Романенко подумал и ответил:

– Не выдам, но с условием.

– С каким?

– Я буду вас сопровождать.

– Зачем?

– Анастасия Григорьевна, я честно пытался вас понять, но поймите же и вы меня! Как я могу отпустить вас одну, больную в дальний путь? А если что-то с вами случиться? Как я буду смотреть в глаза моему другу Вигелю, вашему крёстному? Как я сам себе смогу это простить? Нет, увольте. Я греха на душу не возьму. Тем более, недалеко от Козельска в деревеньке живёт моя родная тётка, которую я не видел уже… не будем считать, сколько лет! Я провожу вас к вашей Маше…

– К сестре Татьяне.

– Хоть к самой игуменье. Сам денёк поживу у тётки, глотну свежего воздуха, а потом, убедившись, что вы устроились и благополучны, вернусь в Москву, успокою ваших, что с вами всё в порядке, не называя вашего места нахождения в связи с данным вам словом блюсти его в секрете. Всё, так и решим. И не думайте спорить: я не менее упрям, чем вы.

– А как же ваша служба, Василь Васильич? – спросила Ася, уже смирившись с наличием нежданного провожатого.

– У меня нынче несколько дней отпуска по случаю поимки особо опасного преступника и острого приступа ревматизма.

– Что-то непохоже, чтобы у вас был приступ.

– Баня, Анастасия Григорьевна, баня! Баня всё лечит! А ревматизм – в особенности, – улыбнулся Романенко. – Других возражений против моего общества у вас нет?

– Что с вами поделаешь? – Ася также улыбнулась в ответ. – Вы же мне не оставили выбора. Придётся ехать под конвоем. Кстати, надо поторопиться. Поезд уже скоро.

– Мы не опоздаем, – уверенно заявил Василь Васильич, подхватывая саквояж Аси и осторожно беря саму её под локоток.

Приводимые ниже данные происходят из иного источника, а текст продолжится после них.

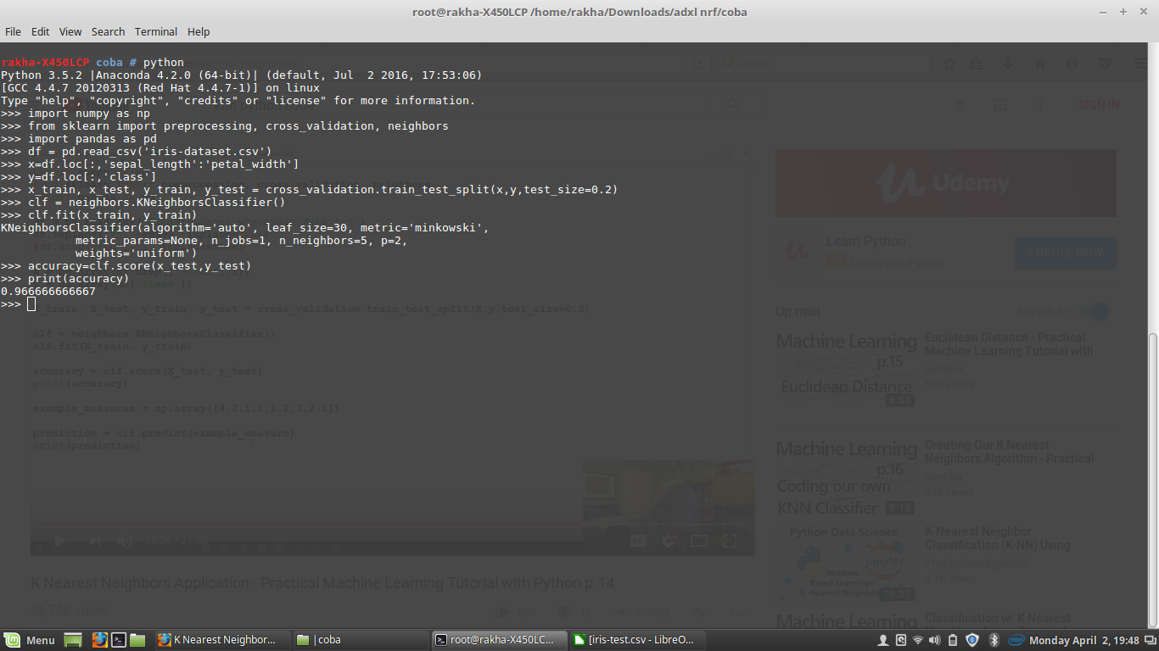Launch Firefox from the panel launcher

pyautogui.click(x=99, y=640)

Илья Никитич Овчаров допоздна задержался на службе. В отсутствии Романенко дел заметно прибавилось, и Илья Никитич старался не упустить ничего, дабы не подвести начальника. Он собирался уже уходить, когда к нему вошёл, словно стесняясь, что решился обеспокоить, доктор Жигамонт.

– А, доктор! – кивнул ему Овчаров. – Богатым будете – вначале не признал вас.

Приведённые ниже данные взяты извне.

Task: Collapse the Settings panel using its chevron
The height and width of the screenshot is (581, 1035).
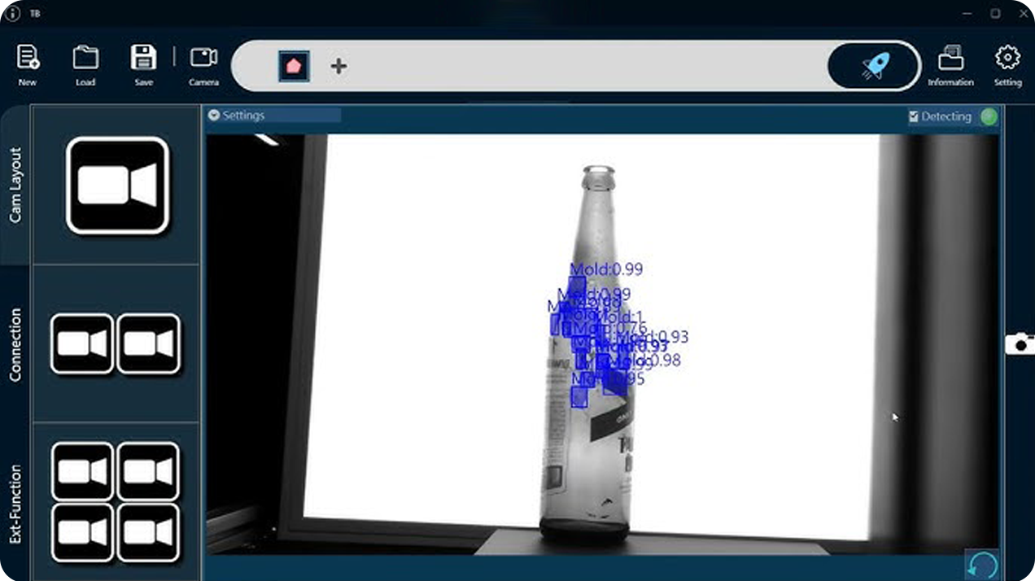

– Так здесь у вас так темно.

– Да уж, света маловато, – согласился Илья Никитич. – Вы по делу?

– Боюсь, что так, – Георгий Павлович помялся, поправил очки. – Я сегодня стал жертвой грабителей…

– Ехала купчиха на базар… Как же это вас угораздило-то? Небось, опять своих хитрованцев лечить ходили? Эх, доктор, доктор…

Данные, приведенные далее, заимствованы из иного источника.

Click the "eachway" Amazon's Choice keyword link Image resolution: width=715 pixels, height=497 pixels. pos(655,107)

– Да, эта неприятность произошла со мной именно у Хитрова рынка. Какой-то разбойник выхватил портфель у меня из рук и сбежал.

– Известное дело! Что, много было там денег?

– Да нет, денег немного… Не помню даже. Из-за денег я бы и не пришёл… Тут, понимаете ли, хуже дело. В портфеле были документы Екатерининской больницы… Я их должен вернуть, понимаете? Их ведь восстановить чрезвычайно сложно будет, если возможно, вообще.

– Ох ты, мать моя… Зачем же это вы с такими-то документами на Хитровку ходите? Приключений ищете?

– Что никакой нет надежды найти их? – грустно спросил Жигамонт.

– Ну, зачем же нету? – Илья Никитич провёл языком по краю своих неровных зубов. – Идёмте, поглядим, что сделать можно.

Для надёжности Овчаров прихватил с собой ещё одного полицейского:

– Прикроешь, если что, Федька.

– Слушаю.

Втроём по ночной Москве они отправились к Хитровке. Илья Никитич, как охотничий пёс, взявший след, шёл впереди, за ним, пряча руки в карманах плаща, следовал доктор, а замыкал процессию верзила Федька, лузгавший семечки. Не зря, не зря десять лет служил Овчаров в московской полиции под началом самого Василь Васильича: все трущобы, все ночлежки, все воровские «малины» были известны ему – и теперь он знал почти наверняка, куда шёл.